Graph Mining for HPC Analytics – Neo4j and Property Graphs

Hi everyone, and welcome back to another blog post. I will explain the basics of what make a property graph and how to use a tool called NEO4J to create a property graph based database.

What is a property graph? They have the same definition as most graphs. They are composed of vertices edges (G = {V, E}. In property graphs the terminology for these is nodes and relationships. Along with having nodes and relationships, what makes a property graph unique are whats called the properties, which is the information that can either be attached to the nodes or the relationships.

Let’s discuss how nodes are defined. They are considered entities. They can hold any amount of data as key-value pairs (properties). Nodes can also be labeled, to specify what domain in the graph they belong to (sub-graphs).

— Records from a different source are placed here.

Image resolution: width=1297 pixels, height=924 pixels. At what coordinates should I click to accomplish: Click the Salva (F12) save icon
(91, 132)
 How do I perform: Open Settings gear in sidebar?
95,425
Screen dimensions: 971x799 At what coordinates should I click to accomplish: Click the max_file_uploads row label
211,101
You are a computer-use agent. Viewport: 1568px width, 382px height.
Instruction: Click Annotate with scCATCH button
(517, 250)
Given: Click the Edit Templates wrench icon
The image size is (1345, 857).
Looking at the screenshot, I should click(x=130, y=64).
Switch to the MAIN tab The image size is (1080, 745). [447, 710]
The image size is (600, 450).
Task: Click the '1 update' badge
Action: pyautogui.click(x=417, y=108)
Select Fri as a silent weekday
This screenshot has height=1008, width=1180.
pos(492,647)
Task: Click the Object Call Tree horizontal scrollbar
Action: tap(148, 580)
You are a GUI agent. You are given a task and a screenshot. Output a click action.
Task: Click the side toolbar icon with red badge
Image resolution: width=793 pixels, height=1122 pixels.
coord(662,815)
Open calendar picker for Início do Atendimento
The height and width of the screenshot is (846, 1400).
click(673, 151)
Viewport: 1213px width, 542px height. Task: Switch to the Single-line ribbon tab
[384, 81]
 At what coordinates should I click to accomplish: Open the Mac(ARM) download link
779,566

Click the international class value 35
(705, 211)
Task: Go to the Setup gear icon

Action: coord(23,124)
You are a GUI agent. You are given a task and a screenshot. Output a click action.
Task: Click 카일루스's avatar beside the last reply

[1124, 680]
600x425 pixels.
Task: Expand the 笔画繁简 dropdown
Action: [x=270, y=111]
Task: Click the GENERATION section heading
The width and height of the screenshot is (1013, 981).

Relationships are similar to edges in a traditional graph except they have more minimum restrictions in a property graph. Relationships in a property graph must include a start node, end node, direction and a type. Just as nodes have properties, relationships can also hold properties. Moreover, even though relationships have a direction, they can be easily traversed in any direction.

Where does neo4j come into play? Neo4j is a native graph database that implements the data structure for the property graph mentioned above. Neo4j is a open-source, NoSQL that provides a ACID compliant backend seen in many other databases. In the next blog we will dive into more specifics of Neo4j, and how to use a declarative query language called Cypher that is similar in many ways to SQL but is optimized to work with graph databases.